- **Selected text**
=======
THIS DOCUMENT IS IMPORTANT AND REQUIRES YOUR IMMEDIATE ATTENTION. If you are in any doubt as to the action to be taken, you should immediately consult your broker, bank manager, lawyer, accountant, investment advisor or other professional adviser.

LETTER OF TRANSMITTAL

Relating to the

EIG Investors Corp.

Offer to Exchange

Any and all of the $350,000,000 aggregate principal amount outstanding of its unregistered 10.875% Senior Notes due 2024 (CUSIP Nos. 26854X AA7 and U26435 AA2) for an equal principal amount of its new 10.875% Senior Notes due 2024 (CUSIP No. 26854X AB5) that have been registered under the Securities Act of 1933, as amended (the “Securities Act”)

 

 

fully and unconditionally guaranteed by

A SMALL ORANGE, LLC

(a Georgia limited liability company and wholly owned subsidiary of Endurance International Group Holdings, Inc.)

BLUEHOST INC.

(a Utah corporation and wholly owned subsidiary of Endurance International Group Holdings, Inc.)

CARDSTAR PUBLISHING, LLC

(a District of Columbia limited liability company and wholly owned subsidiary of Endurance International Group Holdings, Inc.)

CARDSTAR, INC.

(a Delaware corporation and wholly owned subsidiary of Endurance International Group Holdings, Inc.)

CONSTANT CONTACT, INC.

(a Delaware corporation and wholly owned subsidiary of Endurance International Group Holdings, Inc.)

DOMAIN NAME HOLDING COMPANY, INC.

(a Delaware corporation and wholly owned subsidiary of Endurance International Group Holdings, Inc.)

ENDURANCE INTERNATIONAL GROUP HOLDINGS, INC.

(a Delaware corporation)

ENDURANCE INTERNATIONAL GROUP—WEST, INC.

(a Delaware corporation and wholly owned subsidiary of Endurance International Group Holdings, Inc.)

FASTDOMAIN, INC.

(a Utah corporation and wholly owned subsidiary of Endurance International Group Holdings, Inc.)

HOSTGATOR.COM LLC

(a Florida limited liability company and wholly owned subsidiary of Endurance International Group Holdings, Inc.)

SINGLEPLATFORM, LLC

(a Delaware limited liability company and wholly owned subsidiary of Endurance International Group Holdings, Inc.)

and

THE ENDURANCE INTERNATIONAL GROUP, INC.

(a Delaware corporation and wholly owned subsidiary of Endurance International Group Holdings, Inc.)
=======
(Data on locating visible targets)
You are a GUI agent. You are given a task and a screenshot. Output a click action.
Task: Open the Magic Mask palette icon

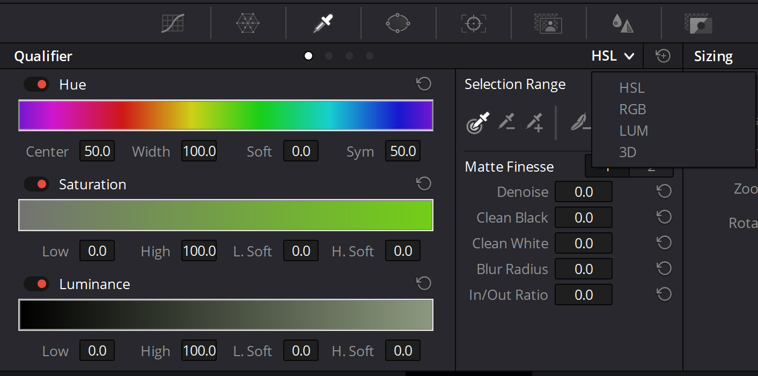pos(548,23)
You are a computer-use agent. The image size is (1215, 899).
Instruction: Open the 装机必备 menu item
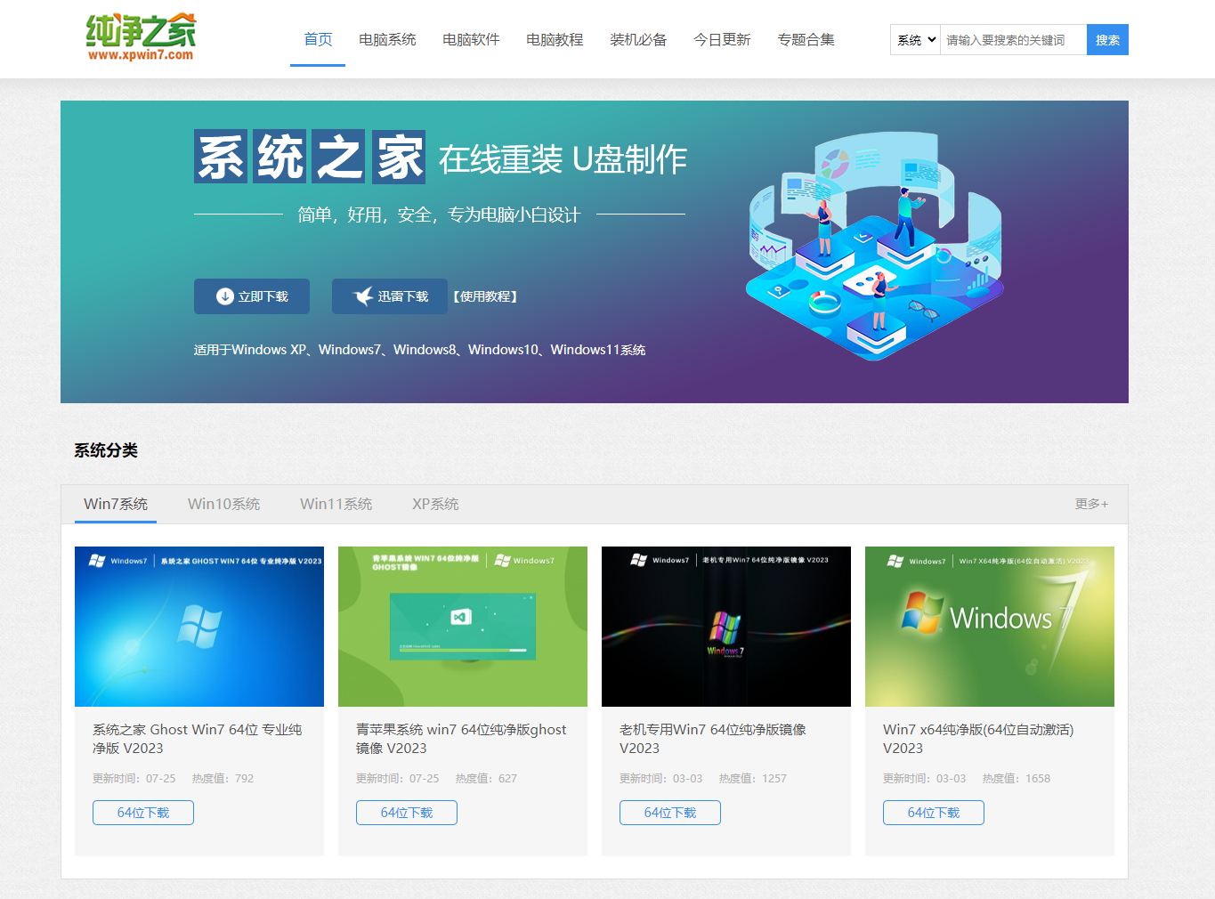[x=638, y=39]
=======
Reproduce everything in the letter of transmittal from "(a Georgia limited" down to "CARDSTAR, INC.".

(a Georgia limited liability company and wholly owned subsidiary of Endurance International Group Holdings, Inc.)

BLUEHOST INC.

(a Utah corporation and wholly owned subsidiary of Endurance International Group Holdings, Inc.)

CARDSTAR PUBLISHING, LLC

(a District of Columbia limited liability company and wholly owned subsidiary of Endurance International Group Holdings, Inc.)

CARDSTAR, INC.